Another significant new feature though one I have not tried as of writing is the introduction of co-operative multiplayer. This is the first time in the mainline series since Deadly Games  as I haven’t experienced it but it is certainly a welcome inclusion. Beyond this there are plenty of little details such as Easter eggs, series callbacks and the little touches mentioned above. Every sector I visited has at least something to find and there are plenty of surprises such as some nasty encounters with Grand Chien’s wildlife. I spent a lot of time looking around the map on my first playthrough and upon starting again, I still discovered a lot of things I missed on the first playthrough. The robust save system helps with this as there are frequent autosaves and the ability to name each playthrough and have all saves grouped under that name is very helpful. Quick save options remain but can also be turned off in combat as many series veterans certainly prefer the games at their most unforgiving. Lastly, the soundtrack is fantastic with an impressive variety music including some suitably intense battle themes and some African themed compositions that well suit the setting.
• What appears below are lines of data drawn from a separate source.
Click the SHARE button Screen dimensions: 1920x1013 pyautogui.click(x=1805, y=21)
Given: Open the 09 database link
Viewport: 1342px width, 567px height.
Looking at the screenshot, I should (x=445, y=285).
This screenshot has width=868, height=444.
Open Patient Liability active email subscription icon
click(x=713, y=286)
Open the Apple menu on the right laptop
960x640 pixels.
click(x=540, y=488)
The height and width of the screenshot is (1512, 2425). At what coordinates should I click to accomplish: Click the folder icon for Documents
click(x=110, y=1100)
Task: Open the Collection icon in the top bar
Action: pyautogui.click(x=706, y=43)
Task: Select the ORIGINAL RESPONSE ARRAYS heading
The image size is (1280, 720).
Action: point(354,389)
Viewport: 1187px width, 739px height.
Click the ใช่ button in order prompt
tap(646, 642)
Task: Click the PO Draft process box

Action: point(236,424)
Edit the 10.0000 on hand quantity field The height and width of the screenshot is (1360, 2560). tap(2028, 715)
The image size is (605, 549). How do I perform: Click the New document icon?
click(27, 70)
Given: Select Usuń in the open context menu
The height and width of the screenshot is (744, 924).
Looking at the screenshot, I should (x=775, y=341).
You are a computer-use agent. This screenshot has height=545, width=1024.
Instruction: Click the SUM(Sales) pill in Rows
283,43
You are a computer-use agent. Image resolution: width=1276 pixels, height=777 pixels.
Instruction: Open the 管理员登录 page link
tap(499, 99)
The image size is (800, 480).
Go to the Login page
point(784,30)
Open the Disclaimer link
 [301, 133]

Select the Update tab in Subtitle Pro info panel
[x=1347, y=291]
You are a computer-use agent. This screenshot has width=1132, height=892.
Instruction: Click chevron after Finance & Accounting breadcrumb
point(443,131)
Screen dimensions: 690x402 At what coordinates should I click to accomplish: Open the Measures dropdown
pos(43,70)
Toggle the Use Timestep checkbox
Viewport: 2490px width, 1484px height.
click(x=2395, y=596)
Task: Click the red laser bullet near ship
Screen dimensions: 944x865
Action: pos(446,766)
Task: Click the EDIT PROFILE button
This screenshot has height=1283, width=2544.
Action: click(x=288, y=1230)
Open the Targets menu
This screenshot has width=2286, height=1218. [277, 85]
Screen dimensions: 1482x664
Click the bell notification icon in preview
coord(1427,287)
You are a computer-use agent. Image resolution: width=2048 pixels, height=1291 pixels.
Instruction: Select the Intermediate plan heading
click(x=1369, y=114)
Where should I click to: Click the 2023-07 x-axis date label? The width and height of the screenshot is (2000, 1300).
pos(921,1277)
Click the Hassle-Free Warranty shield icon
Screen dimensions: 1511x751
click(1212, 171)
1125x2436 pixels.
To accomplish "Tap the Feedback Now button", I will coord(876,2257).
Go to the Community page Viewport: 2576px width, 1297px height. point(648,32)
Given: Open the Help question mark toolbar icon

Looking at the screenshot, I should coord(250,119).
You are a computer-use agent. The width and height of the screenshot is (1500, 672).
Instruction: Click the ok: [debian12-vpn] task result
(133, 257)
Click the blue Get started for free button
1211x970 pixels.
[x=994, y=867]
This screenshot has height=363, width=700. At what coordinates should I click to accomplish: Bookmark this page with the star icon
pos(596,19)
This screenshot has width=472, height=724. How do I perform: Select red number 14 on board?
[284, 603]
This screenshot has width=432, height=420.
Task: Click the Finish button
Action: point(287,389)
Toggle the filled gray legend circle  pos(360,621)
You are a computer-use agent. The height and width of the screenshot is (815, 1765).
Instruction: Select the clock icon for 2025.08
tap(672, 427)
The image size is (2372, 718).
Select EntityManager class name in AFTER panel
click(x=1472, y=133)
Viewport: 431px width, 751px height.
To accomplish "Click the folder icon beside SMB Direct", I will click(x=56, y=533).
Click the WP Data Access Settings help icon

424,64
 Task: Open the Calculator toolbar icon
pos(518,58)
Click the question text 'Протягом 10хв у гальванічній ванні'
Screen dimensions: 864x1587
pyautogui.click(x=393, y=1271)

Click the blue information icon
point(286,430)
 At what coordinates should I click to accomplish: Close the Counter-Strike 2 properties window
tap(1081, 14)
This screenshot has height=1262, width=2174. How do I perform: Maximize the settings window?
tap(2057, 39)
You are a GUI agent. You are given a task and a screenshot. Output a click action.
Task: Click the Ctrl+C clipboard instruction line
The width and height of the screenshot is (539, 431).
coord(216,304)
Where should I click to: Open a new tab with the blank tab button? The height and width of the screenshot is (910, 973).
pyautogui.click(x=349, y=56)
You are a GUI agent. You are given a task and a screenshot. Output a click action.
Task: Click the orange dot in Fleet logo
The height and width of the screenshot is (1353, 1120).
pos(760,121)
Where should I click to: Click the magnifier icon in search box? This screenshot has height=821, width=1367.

I have been effusive in my praise thus far but there are certainly problems with the game. One missing feature is the lack of the weapons shop Bobby Ray’s from Jagged Alliance 2. Instead, players will most have to use what they find which is mostly true of previous entries though there are weapons and other equipment available to purchase around Grand Chien. Bobby Ray’s didn’t offer much stock variety in stock until late in the game but it still would have been great to see it return. As mentioned, the overall weapon arsenal is smaller than the one found in Jagged Alliance 2 but even early weapons can remain useful until late into the game especially with thoughtful modifications. I had characters still wielding SMGs, shotguns and pistols until the end which was unusual in previous entries. Mortars and RPGs return though they are understandably scarce especially as explosives are very effective in combat. The sniper rifles are also extremely effective and I had three of my mercs equipped with them. The other issue that has already been mentioned is the smaller character roster which is somewhat mitigated by virtually every available character in the game being useful whereas previous entries had a number of mercenaries that were only useful as human pack mules.

Jagged Alliance 3 is a huge game that will take a great deal of time to complete and has many difficulty options and choices available to expand it further. Something that didn’t occur to me until the splash screen warning me was just how out of line the game is with the politics found almost uniformly among gaming journalists. Thinking back, the  series has always been this way but it is made all the more refreshing today that Haemimont has continued this aspect of its legacy. It is a further testament to the series legacy that Jagged Alliance has never been a big seller or well-known but that it has made enough of an impact for the name to live on. Jagged Alliance 3 is a fantastic game in its own right but is more importantly worthy of its namesake.